This diverse system is obviously less vulnerable to sanctions—which are nothing like as appealing a source of leverage here as they are elsewhere in the stack. Making Alphabet and Meta stop offering YouTube and WhatsApp, respectively, in Russia would make it much harder for America to launch its own sorties into Russian cyberspace. So would disabling Russia’s internet at the deeper level of protocols and connectivity. All this may push Russians to use domestic offerings more, which would suit Mr Putin well.
As in China, Russia is seeing the rise of “super-apps”, bundles of digital services where being local makes sense. Yandex is not just a search engine. It offers ride-hailing, food delivery, music-streaming, a digital assistant, cloud computing and, someday, self-driving cars. Sber, Russia’s biggest lender, is eyeing a similar “ecosystem” of services, trying to turn the bank into a tech conglomerate. In the first half of 2021 alone it invested $1bn in the effort, on the order of what biggish European banks spend on information technology (IT). Structural changes in the IT industry are making some of this Russification easier. Take the cloud. Its data centres use cheap servers made of off-the-shelf parts and other easily procured commodity kit. Much of its software is open-source. Six of the ten biggest cloud-service providers in Russia are now Russian…The most successful ones are “moving away from proprietary technology” sold by Western firms (with the exception of chips)…
Information Flow
If technology is the first part of Russia’s stack, the “sovereign internet” is the second. It is code for how a state controls the flow of information online. In 2019 the government amended several laws to gain more control of the domestic data flow. In particular, these require ISPS to install “technical equipment for counteracting threats to stability, security and functional integrity”. This allows Roskomnadzor, Russia’s internet watchdog, to have “middle boxes” slipped into the gap between the public internet and an ISPS’ customers. Using “deep packet inspection” (DPI), a technology used at some Western ISPS to clamp down on pornography, these devices are able to throttle or block traffic from specific sources (and have been deployed in the campaign against Tor). DPI kit sits in rooms with restricted access within the ISPS’ facilities and is controlled directly from a command center at Roskomnadzor. This is a cheap but imperfect version of China’s Great Firewall.

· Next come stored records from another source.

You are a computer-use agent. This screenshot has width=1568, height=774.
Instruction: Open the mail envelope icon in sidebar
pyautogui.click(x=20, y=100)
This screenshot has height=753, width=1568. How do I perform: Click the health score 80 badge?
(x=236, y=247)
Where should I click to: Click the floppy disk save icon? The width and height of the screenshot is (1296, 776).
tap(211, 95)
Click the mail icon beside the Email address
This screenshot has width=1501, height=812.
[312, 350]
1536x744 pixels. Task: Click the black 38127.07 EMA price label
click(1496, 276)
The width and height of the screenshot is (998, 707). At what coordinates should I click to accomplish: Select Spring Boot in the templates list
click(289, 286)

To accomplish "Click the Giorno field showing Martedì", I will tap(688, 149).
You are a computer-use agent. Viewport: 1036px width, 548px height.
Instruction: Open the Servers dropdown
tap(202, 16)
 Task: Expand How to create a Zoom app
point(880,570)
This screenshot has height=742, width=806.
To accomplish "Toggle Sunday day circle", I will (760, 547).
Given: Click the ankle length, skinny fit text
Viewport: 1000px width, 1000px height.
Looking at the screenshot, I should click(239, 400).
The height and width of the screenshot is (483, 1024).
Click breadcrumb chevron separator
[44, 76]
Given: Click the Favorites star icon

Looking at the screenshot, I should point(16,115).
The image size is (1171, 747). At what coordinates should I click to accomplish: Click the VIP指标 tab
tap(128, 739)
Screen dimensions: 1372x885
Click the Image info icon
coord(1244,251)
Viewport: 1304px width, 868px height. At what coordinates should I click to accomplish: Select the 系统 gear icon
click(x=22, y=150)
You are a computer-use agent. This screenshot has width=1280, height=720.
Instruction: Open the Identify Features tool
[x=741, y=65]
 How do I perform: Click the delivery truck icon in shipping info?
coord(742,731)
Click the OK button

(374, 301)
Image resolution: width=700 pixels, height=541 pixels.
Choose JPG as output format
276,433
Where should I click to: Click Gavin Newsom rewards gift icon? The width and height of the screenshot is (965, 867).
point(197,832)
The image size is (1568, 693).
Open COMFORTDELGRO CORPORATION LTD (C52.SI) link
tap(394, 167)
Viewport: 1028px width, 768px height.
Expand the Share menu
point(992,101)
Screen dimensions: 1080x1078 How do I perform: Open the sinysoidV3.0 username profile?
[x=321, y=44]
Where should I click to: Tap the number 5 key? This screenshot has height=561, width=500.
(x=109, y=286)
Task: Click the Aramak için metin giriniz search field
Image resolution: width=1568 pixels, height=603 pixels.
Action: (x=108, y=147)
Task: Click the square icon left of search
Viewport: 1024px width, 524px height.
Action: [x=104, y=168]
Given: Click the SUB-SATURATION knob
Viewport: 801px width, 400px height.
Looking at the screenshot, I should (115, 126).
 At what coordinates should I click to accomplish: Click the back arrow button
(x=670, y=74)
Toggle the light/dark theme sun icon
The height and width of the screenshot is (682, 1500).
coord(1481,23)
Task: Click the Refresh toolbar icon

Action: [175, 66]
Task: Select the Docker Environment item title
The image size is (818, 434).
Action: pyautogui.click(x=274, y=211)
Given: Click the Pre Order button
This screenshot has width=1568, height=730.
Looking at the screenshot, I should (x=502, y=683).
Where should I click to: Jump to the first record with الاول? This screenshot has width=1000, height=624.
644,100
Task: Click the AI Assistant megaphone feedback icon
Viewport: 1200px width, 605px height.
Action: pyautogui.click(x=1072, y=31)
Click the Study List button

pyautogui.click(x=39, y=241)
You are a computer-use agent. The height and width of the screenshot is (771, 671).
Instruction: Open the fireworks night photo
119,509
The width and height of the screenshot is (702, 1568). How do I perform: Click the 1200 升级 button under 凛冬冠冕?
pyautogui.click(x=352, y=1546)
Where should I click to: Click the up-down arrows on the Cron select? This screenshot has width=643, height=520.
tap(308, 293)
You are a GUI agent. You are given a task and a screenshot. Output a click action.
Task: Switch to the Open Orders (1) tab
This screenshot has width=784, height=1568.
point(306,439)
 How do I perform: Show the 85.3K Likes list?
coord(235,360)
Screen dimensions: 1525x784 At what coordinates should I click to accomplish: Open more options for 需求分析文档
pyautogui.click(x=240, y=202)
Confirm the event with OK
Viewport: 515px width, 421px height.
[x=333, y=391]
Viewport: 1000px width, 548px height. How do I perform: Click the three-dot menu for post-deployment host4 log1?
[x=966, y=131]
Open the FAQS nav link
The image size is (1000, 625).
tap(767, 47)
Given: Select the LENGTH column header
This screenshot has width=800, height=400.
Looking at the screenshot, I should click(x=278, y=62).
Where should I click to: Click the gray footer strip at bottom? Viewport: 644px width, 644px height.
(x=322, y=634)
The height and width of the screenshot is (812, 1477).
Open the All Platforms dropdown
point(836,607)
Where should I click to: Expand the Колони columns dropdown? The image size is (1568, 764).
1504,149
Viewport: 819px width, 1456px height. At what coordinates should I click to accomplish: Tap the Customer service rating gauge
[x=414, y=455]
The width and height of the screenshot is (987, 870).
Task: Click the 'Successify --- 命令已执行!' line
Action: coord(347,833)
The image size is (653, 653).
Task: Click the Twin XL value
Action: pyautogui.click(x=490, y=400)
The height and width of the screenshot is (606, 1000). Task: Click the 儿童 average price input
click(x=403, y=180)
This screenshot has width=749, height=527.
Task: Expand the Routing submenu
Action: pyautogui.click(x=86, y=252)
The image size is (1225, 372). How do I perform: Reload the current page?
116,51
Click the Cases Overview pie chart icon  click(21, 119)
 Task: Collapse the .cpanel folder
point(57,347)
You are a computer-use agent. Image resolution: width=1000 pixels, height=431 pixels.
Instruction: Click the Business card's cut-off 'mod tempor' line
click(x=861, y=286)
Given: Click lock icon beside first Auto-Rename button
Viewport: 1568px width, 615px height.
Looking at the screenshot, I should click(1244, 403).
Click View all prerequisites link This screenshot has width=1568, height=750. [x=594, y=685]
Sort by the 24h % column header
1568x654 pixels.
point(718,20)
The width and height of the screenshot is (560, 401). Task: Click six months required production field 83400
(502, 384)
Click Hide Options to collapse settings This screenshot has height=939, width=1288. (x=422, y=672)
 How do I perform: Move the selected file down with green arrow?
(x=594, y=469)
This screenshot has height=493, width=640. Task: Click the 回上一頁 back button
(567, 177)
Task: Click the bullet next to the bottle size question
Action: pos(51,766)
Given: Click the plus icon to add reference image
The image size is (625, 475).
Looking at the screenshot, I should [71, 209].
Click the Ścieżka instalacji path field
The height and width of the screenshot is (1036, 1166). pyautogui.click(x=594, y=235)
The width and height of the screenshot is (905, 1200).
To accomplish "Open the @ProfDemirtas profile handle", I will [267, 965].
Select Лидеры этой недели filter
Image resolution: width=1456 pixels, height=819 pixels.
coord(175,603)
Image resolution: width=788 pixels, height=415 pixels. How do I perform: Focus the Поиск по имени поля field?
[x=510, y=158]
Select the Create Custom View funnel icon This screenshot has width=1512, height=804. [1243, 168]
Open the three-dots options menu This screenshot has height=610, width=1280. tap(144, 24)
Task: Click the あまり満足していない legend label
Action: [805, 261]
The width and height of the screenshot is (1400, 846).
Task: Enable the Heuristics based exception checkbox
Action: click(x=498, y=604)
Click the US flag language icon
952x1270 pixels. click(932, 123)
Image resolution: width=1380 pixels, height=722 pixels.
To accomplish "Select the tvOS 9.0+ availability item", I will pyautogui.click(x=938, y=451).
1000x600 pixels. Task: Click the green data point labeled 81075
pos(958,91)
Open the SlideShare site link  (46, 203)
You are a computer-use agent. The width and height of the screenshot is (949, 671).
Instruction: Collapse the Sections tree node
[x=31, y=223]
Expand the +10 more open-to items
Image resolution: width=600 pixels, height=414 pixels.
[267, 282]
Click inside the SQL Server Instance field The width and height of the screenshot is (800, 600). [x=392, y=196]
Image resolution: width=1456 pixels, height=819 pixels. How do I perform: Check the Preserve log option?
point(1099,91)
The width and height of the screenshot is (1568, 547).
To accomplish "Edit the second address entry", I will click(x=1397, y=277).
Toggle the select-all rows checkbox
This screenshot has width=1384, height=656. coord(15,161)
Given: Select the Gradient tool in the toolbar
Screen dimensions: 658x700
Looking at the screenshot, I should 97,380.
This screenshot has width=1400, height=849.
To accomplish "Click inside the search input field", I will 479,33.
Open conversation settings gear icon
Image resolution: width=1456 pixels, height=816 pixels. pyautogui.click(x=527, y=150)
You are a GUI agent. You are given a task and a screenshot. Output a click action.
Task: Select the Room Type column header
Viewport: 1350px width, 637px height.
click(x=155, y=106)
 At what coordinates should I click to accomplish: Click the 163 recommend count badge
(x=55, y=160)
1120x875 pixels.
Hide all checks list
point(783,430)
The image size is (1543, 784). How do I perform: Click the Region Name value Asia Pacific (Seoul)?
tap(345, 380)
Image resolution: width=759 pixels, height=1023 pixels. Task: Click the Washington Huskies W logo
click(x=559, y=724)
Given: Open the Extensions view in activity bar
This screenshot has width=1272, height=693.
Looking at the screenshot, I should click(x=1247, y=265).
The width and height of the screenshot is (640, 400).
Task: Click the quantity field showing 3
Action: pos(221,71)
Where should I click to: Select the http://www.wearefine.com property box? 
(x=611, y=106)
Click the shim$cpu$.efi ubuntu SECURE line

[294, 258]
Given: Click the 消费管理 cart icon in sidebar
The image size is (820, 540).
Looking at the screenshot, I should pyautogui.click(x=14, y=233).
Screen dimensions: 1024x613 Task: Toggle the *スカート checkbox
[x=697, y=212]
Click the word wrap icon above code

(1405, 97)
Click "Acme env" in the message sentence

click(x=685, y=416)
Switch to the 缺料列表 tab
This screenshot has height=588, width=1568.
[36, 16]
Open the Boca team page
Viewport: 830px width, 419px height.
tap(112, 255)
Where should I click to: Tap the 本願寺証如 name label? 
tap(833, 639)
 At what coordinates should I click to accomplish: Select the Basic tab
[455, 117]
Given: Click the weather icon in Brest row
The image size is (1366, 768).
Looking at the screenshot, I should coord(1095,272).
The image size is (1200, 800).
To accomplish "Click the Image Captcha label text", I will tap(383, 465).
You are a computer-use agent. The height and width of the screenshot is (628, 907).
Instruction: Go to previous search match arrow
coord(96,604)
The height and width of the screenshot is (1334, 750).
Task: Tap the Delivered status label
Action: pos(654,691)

Complementing the firewall are rules that make life tougher for firms. In the past five years Google has fielded 20,000-30,000 content-removal requests annually from the government in Russia, more than in any other country. From this year 13 leading firms—including Apple, TikTok and Twitter—must employ at least some content moderators inside Russia. This gives the authorities bodies to bully should firms prove recalcitrant. The ultimate goal may be to push foreign social media out of Russia altogether, creating a web of local content… But this Chinese level of control would be technically tricky. And it would make life more difficult for Russian influence operations, such as those of the Internet Research Agency, to use Western sites to spread propaganda, both domestically and abroad.
Infrastructure
Russia’s homegrown stack would still be incomplete without a third tier: the services that form the operating system of a digital state and thus provide its power. In its provision of both e-government and payment systems, Russia puts some Western countries to shame. Gosuslugi (“state services”) is one of the most-visited websites and most-downloaded apps in Russia. It hosts a shockingly comprehensive list of offerings, from passport application to weapons registration. Even critics of the Kremlin are impressed, not least because Russia’s offline bureaucracy is hopelessly inefficient and corrupt. The desire for control also motivated Russia’s leap in payment systems. In the wake of its annexation of Crimea, sanctions required MasterCard and Visa, which used to process most payments in Russia, to ban several banks close to the regime. In response, Mr Putin decreed the creation of a “National Payment Card System”, which was subsequently made mandatory for many transactions. Today it is considered one of the world’s most advanced such schemes. Russian banks use it to exchange funds. The “Mir” card which piggybacks on it has a market share of more than 25%, says GlobalData, an analytics firm.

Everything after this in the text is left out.